The latest monthly Ipsos poll for the Fairfax papers is a steadier for the Turnbull government, recording the Coalition’s lead at 53-47 after it sagged to 52-48 in the previous poll. On the primary vote, the Coalition is up one to 45%, Labor is down one to 31%, and the Greens are down one to 14%. Nonetheless, the poll corroborates other recent polling in finding a plunge in support for Malcolm Turnbull, who is down seven on approval to 55% and up eight on disapproval to 32%. Bill Shorten is respectively up three to 33% and down three to 52%, and he has narrowed his deficit on preferred prime minister from 64=19 to 61-22. The poll was conducted Thursday to Saturday from a sample of 1400.

The Australian also has a Newspoll result suggesting Tony Windsor is a real show in his bid to take New England back from Nationals leader Barnaby Joyce. The survey of 518 respondents shows Windsor with a 52-48 lead on two-party preferred, from primary votes of 46% for Joyce and 44% for Windsor. When respondents were prompted for how they would vote if the contentious Shenhua Watermark mine on Liverpool Plains was approved, Windsor took a 47% to 42% lead on the primary vote, and his lead after preferences extended to 56-44.

UPDATE (Essential Research): The latest fortnightly rolling aggregate from Essential Research has two-party preferred at 50-50 for the third week in a row, with both major parties down a point on the primary vote – Coalition to 42%, Labor to 36% – and the Greens up one to 11%. Also featured are semi-regular questions on same-sex marriage (support up five points to 64% with opposition down four to 26%, and 66% favouring a plebiscite versus only 23% who think the matter should be decided by parliament) and climate change (63% say it’s caused by human activity, up seven since November, and 27% consider it natural fluctuation, down five; 57% think not enough is being done to address it, up four since August).

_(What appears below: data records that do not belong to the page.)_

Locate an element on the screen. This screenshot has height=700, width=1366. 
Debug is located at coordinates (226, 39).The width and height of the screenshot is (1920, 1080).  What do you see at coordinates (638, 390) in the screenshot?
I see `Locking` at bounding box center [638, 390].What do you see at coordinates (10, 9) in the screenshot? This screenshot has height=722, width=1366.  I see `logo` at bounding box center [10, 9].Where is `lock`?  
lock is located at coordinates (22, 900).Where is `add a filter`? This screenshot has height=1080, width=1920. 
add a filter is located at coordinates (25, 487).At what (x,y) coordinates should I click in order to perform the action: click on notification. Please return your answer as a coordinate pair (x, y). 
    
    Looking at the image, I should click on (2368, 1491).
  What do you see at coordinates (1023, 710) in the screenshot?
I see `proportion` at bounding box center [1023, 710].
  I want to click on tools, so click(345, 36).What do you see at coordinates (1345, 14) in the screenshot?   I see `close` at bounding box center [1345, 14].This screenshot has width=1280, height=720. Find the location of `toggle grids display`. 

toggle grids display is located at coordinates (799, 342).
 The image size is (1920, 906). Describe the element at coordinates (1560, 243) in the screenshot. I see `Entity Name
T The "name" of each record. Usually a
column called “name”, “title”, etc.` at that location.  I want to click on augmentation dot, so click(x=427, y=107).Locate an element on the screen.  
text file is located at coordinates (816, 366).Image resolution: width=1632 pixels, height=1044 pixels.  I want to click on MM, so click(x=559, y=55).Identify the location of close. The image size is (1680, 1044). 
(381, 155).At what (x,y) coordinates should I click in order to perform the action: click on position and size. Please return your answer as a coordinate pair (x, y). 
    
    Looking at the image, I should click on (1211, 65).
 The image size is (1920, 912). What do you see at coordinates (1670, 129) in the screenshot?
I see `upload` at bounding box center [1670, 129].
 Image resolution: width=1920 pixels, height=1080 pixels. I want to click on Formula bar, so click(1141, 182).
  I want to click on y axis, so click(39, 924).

Other questions look in depth at the leaders, including a finding that 39% favour Malcolm Turnbull to lead the Liberal Party (down three since December), with Julie Bishop on 12% (down one) and Tony Abbott on 9% (steady). Changes on the equivalent Labor question are slight, but Bill Shorten nonetheless pulls into the lead by gaining two points to 15%, with Anthony Albanese and Tanya Plibersek both steady on 14%, and Chris Bowen up four to 7%. Questions on the attributes of the two leaders are fairly predictable in finding Malcolm Turnbull deteriorating across all measures since September, while Bill Shorten remains steady. Turnbull takes particularly heavy hits on understanding the problems facing Australia (down ten to 53%), being good in a crisis (down seven to 52%), and being visionary (down seven to 44%). Interestingly though, his biggest move is a drop in “aggressive”, from 38% to 24%.